Researchers at Google have uncovered several serious vulnerabilities in the Network Time Protocol and experts warn that there are exploits publicly available for some of the bugs.
The vulnerabilities are present in all versions of NTP prior to 4.2.8 and include several buffer overflows that are remotely exploitable. The NTP is a protocol that’s used to synchronize the time on servers across networks. It’s ubiquitous and that fact has made it a useful tool for attackers in DDoS attacks in recent years. Attackers have taken advantage of a weakness in NTP to amplify DDoS attacks.
“The reason has to do with the amplification factor,” said Arbor Networks solutions architect Gary Sockrider in April. “With NTP reflection attacks, you get 1000 times the amplification; 1000 times the size of the query is reflected back. There’s more cause for alarm with NTP attacks because attackers get a better response rate.”
The flaws disclosed today in NTP are more worrisome.

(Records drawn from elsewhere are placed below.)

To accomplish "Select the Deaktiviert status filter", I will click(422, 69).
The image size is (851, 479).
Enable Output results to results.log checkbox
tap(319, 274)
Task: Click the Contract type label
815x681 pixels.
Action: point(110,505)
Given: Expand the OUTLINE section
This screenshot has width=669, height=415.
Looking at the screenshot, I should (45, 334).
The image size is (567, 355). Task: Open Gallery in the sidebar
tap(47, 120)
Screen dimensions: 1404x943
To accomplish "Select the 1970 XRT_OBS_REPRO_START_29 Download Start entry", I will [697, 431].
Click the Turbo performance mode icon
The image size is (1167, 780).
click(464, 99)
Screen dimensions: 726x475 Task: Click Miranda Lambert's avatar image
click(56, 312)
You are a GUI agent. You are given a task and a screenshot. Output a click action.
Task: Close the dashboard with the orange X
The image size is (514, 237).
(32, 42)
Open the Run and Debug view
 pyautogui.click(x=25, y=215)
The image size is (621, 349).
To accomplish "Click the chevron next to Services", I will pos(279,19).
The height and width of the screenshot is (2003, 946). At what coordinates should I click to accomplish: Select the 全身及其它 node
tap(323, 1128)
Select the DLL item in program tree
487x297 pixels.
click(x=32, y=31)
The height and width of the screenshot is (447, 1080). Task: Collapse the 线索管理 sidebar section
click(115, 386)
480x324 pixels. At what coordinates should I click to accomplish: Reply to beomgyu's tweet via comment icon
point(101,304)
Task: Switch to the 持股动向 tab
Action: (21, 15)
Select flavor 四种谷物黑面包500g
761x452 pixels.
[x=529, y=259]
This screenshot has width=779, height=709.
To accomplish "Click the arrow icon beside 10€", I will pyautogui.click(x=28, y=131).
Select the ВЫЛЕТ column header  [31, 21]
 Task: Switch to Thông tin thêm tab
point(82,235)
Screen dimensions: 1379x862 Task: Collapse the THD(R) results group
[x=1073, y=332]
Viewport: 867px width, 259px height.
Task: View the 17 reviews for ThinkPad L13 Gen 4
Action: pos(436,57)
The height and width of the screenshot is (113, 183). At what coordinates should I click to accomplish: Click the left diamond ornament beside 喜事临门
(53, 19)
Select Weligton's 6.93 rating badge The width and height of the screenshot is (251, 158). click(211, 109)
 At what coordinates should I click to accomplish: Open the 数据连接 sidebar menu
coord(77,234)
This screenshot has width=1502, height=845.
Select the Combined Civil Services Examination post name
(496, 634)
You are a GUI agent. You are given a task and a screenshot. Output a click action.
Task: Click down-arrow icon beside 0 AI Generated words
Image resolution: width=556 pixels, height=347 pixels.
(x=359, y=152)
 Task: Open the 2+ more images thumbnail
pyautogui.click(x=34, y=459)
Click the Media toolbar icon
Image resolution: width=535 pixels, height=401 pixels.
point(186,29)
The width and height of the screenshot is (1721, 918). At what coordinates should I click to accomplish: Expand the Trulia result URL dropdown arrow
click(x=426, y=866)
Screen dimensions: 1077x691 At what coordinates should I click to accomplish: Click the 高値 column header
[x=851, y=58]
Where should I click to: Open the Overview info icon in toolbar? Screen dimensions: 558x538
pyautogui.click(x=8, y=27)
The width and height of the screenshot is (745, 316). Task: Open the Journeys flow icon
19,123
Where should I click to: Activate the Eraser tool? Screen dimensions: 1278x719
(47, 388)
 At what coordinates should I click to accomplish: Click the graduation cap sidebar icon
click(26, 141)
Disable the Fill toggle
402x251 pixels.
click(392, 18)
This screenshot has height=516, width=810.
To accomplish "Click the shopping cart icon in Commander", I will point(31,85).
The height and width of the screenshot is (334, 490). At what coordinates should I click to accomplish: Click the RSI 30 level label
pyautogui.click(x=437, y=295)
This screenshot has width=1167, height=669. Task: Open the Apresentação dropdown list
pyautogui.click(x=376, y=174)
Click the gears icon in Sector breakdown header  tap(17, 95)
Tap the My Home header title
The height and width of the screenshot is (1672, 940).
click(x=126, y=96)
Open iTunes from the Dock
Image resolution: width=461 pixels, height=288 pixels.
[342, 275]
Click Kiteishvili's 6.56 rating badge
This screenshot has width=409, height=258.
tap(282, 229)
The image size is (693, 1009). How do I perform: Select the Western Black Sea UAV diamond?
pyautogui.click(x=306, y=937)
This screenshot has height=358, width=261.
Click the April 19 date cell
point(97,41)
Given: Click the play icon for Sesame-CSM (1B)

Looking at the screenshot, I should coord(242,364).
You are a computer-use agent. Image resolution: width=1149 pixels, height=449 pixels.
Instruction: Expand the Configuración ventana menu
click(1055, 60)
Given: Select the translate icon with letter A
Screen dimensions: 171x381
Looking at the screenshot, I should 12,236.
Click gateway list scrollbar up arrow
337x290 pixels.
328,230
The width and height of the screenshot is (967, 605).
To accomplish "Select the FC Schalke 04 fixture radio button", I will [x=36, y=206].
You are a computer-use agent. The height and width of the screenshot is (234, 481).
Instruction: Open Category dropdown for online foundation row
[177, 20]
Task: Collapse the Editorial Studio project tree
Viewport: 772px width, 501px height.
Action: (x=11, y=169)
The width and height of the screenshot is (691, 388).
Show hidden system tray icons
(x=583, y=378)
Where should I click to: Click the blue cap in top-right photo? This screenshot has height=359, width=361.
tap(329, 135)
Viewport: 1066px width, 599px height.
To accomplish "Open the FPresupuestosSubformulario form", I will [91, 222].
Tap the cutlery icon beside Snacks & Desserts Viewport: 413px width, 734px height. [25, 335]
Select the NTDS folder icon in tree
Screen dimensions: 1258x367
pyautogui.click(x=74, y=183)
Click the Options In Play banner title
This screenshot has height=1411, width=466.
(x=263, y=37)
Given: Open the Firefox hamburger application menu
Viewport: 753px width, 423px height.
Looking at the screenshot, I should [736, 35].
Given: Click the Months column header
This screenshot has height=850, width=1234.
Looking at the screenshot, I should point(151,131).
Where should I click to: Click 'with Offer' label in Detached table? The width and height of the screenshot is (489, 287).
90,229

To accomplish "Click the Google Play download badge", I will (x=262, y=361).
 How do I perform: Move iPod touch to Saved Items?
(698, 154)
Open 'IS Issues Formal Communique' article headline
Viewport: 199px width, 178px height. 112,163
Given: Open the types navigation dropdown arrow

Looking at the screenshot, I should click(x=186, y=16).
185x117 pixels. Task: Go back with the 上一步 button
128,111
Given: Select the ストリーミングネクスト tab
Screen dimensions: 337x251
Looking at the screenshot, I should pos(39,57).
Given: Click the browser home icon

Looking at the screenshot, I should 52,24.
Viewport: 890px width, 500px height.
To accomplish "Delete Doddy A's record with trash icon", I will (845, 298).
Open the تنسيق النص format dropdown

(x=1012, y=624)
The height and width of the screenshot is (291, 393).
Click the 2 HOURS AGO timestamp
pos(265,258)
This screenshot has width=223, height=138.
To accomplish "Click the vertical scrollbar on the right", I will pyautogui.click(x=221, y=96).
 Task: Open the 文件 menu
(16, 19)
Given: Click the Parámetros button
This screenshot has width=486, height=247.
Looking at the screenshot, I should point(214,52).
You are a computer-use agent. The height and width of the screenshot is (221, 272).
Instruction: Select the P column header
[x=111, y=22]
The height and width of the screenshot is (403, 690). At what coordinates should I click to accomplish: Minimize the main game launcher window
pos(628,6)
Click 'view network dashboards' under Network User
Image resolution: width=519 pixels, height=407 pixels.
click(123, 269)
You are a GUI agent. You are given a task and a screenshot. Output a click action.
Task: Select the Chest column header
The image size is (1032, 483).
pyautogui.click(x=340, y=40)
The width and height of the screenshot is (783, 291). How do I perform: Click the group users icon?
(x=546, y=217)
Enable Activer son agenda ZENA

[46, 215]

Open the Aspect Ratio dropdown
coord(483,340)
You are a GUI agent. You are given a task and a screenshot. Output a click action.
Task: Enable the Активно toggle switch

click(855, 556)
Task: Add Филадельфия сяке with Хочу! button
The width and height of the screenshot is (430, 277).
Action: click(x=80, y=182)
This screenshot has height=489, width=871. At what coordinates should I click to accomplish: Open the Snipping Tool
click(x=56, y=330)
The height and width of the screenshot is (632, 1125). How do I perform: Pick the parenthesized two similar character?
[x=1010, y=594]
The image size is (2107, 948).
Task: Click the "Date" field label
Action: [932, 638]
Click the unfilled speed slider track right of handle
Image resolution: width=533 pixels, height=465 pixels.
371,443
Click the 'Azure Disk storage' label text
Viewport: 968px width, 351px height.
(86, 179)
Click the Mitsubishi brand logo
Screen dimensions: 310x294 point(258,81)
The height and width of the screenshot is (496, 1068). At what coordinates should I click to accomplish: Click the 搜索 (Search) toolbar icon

They put servers running older versions of the protocol at risk of remote code execution.
“Google Security Team researchers Neel Mehta and Stephen Roettger have coordinated multiple vulnerabilities with CERT/CC concerning the Network Time Protocol (NTP). As NTP is widely used within operational Industrial Control Systems deployments, NCCIC/ICS-CERT is providing this information for US Critical Infrastructure asset owners and operators for awareness and to identify mitigations for affected devices,” an advisory from ICS-CERT says.
“These vulnerabilities could be exploited remotely. Exploits that target these vulnerabilities are publicly available.”
The advisory from NTP.org says that a single packet is enough to exploit any of the buffer overflow vulnerabilities.
“A remote attacker can send a carefully crafted packet that can overflow a stack buffer and potentially allow malicious code to be executed with the privilege level of the ntpd process,” the advisory says.